Mein einziger kleiner Kritikpunkt ist, dass es den ein oder anderen Handlungsstrang am Ende vielleicht nicht gebraucht hätte und man die 1. Staffel leicht hätte straffen können, aber das ist zu vernachlässigen. Denn die Folgen sind nie langweilig, die Macher verstehen es in hoher Frequenz Höhepunkte und krasse oder absurde Momente zu präsentieren. Somit ist das Pacing gut und „Ein guter Mensch” bleibt über die volle Laufzeit der ersten Staffel sehr unterhaltsam. Auch das Ende der Staffel ist rund, die letzten beiden Episoden sind geradezu brillant und damit steht der uneingeschränkten Empfehlung nichts mehr im Wege.
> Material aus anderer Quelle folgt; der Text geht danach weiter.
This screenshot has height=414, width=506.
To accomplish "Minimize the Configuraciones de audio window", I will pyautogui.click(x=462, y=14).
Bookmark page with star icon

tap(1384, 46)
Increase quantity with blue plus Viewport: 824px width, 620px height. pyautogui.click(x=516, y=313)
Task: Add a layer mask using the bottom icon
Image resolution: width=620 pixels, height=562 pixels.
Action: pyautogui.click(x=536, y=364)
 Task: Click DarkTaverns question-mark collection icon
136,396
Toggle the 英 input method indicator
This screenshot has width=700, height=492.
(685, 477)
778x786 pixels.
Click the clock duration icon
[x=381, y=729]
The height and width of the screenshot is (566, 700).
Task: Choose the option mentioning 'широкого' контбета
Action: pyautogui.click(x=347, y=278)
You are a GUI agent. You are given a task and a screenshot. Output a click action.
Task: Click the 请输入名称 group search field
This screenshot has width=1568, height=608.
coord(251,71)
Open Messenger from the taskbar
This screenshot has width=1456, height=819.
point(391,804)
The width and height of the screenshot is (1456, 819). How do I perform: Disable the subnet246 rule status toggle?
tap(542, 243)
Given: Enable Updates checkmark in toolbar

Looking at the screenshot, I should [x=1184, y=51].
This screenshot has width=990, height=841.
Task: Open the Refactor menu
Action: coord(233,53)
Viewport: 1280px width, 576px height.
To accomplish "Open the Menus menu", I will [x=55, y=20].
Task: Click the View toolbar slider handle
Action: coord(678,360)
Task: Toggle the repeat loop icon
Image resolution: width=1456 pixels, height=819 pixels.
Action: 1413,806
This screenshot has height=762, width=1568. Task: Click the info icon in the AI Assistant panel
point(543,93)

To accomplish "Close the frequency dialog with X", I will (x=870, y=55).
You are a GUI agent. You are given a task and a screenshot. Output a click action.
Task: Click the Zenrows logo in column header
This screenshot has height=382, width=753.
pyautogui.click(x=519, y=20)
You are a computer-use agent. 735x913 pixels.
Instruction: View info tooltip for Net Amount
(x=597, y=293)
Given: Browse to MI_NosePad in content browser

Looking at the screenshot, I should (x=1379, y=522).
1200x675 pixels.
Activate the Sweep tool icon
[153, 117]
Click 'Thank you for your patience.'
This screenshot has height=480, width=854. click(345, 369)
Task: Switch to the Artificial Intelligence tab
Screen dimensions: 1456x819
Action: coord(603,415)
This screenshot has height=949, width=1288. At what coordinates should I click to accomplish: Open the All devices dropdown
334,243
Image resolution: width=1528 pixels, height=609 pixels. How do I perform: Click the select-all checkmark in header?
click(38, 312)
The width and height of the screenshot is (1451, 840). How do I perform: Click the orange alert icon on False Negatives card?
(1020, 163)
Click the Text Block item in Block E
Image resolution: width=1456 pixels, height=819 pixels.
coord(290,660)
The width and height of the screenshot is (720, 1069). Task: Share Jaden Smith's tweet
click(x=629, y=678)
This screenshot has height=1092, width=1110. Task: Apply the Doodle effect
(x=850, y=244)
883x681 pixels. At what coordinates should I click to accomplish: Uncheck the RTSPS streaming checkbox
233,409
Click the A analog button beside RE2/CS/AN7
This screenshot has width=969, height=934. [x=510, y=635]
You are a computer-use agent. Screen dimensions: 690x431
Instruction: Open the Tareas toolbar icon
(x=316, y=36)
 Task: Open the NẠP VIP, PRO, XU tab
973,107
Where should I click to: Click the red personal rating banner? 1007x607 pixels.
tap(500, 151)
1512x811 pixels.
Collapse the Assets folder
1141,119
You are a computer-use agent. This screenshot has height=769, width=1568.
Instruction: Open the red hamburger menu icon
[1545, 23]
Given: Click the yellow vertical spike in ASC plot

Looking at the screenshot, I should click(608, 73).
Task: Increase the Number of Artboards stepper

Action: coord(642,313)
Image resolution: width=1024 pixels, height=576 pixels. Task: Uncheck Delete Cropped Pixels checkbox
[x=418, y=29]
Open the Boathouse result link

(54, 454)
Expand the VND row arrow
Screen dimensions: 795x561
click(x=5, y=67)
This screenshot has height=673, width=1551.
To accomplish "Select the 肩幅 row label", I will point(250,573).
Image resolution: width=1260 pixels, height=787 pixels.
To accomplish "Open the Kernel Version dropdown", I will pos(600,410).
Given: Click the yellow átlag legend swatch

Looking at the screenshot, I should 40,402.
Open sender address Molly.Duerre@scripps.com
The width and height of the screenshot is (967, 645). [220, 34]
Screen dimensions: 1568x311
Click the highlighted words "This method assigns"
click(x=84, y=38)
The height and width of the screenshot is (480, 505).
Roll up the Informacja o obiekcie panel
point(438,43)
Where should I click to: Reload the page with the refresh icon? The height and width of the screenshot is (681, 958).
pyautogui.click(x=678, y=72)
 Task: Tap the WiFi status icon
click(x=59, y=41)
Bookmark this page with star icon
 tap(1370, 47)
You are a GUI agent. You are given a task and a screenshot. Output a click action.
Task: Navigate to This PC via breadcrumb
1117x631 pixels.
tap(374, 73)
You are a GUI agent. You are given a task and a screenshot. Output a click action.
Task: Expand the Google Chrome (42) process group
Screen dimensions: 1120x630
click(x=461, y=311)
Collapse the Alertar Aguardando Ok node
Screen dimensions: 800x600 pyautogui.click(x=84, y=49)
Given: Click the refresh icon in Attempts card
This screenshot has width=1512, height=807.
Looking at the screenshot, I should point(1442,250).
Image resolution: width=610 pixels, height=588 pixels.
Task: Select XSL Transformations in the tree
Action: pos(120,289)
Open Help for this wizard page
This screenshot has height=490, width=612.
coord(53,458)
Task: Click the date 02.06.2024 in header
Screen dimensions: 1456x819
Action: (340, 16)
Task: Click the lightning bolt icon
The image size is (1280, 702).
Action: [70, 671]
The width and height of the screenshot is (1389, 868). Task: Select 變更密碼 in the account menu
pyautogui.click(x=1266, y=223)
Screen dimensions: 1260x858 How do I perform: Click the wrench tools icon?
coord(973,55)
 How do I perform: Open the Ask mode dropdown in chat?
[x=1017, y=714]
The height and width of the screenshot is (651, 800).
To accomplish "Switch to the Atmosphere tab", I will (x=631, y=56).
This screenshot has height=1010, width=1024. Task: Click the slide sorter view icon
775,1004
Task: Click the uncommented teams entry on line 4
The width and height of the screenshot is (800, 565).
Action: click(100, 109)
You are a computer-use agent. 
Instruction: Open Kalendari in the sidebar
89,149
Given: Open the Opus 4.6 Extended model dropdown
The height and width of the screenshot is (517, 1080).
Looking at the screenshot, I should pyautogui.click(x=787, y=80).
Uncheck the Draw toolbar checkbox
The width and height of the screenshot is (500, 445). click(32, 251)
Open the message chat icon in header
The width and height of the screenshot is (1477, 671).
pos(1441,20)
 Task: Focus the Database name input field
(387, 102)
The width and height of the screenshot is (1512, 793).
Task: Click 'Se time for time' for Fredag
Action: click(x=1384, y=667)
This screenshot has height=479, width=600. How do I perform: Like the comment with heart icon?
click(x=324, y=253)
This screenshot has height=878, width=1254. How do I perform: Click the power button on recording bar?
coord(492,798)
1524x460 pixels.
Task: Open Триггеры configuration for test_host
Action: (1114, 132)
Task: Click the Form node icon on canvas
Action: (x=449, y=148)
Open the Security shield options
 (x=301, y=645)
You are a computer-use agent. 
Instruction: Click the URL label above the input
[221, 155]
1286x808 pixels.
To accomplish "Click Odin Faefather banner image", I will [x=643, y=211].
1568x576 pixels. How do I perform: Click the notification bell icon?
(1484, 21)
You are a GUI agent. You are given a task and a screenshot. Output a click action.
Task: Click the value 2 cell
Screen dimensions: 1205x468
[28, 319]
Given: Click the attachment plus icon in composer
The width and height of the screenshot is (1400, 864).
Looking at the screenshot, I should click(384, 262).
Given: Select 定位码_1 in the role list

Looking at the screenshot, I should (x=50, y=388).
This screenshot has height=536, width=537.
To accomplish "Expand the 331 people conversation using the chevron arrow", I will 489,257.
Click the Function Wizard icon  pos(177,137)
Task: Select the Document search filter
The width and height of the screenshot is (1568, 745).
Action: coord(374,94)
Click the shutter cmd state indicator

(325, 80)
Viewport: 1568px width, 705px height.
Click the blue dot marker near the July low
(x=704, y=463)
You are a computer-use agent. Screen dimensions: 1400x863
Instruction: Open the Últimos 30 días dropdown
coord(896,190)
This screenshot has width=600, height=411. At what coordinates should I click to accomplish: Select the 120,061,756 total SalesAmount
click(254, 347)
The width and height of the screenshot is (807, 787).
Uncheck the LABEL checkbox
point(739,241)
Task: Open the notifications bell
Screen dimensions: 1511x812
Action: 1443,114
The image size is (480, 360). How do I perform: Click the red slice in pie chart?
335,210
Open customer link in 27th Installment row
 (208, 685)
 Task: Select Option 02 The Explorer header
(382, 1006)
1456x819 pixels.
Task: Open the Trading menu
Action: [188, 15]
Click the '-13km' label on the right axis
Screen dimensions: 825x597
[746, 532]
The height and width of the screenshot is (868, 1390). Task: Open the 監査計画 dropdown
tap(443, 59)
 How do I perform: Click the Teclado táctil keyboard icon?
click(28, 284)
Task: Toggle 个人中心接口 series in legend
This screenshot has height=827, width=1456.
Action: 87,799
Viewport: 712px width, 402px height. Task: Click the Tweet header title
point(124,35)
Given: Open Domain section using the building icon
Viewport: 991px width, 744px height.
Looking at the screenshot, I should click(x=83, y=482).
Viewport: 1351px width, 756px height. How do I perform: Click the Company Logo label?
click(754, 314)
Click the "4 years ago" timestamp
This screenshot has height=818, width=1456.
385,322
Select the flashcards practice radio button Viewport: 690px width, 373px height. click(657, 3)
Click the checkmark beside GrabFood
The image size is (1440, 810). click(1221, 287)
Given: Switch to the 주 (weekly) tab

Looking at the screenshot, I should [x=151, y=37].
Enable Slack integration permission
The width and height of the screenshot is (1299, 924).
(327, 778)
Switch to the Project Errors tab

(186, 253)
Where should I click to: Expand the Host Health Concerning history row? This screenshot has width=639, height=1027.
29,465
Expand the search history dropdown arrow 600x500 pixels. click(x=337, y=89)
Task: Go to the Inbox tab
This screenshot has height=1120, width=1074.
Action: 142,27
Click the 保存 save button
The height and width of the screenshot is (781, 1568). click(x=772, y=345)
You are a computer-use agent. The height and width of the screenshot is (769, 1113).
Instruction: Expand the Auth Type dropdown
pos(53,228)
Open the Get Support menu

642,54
Staffel 2 erschien bereits 5 Jahre nach der 1. Staffel und man merkt sofort, dass sie ursprünglich nicht geplant war. Zum einen, weil das vorherige Ende wirklich grandios passend war, zum anderen, weil ein mysteriöses Alzheimermedikament Agâh Be auf einmal wieder zurück ins Leben holt. Doch damit nicht genug: Nun will sich der Bruder eines seiner vorherigen Opfer an ihm und seine Familie rächen, denn er hatte mafiöse Verbindung und kommt eigens dafür zurück in die Türkei. Nach dem recht zweifelhaften Setup verstrickt sich die Handlung in der ersten Hälfte in einem Roadtrip-Familiendrama mit vielen Comedymomenten und einer recht wirren Erzählstruktur, bei der man wenig von den Hauptthemen greifen kann (passend zu Agâhs Gedächtnis). Erst ab der starken 6. Folge nimmt die 2. Staffel Fahrt auf, wird deutlich ernster und stringenter, so dass sie sogar teilweise an das Niveau der 1. Staffel heranreichen kann. Klassische Mafiathemen gewinnen Überhand, doch auch der Kriminalfall rund um die 17 Ermordeten und ihre Überreste kann überzeugen. Zudem werden einige lose Fäden der 1. Staffel aufgenommen und verbunden, um ein letztlich gelungenes, aber auch polarisierendes Serienende zu formen. Regie, Kamera, visuelle Spielereien, die Lichtstimmung, der Soundtrack, der Aufwand, die Sets: Alles ist weiterhin großartig. Doch die Handlung erreicht nie den Höhen der 1. Staffel. Dennoch ist die 2. Staffel weit von einer Katastrophe entfernt und für Fans des Rächers im Hundekostüm immer noch sehenswert. Doch gebraucht hätte es die 2. Staffel nicht, sie sorgt leider dafür, dass die Serie in der Gesamtbewertung aus meinen Top 5 heraus purzelt.
„Ein guter Mensch” ist überraschend anders, frisch und sehr unterhaltsam. Wer auf der Suche nach einem Geheimtipp ist, der sollte sich die beste türkische Serie überhaupt ansehen! Man kann allerdings auch nach Staffel 1 mit dem krönenden Abschluss aufhören, da man das Beste gesehen hat.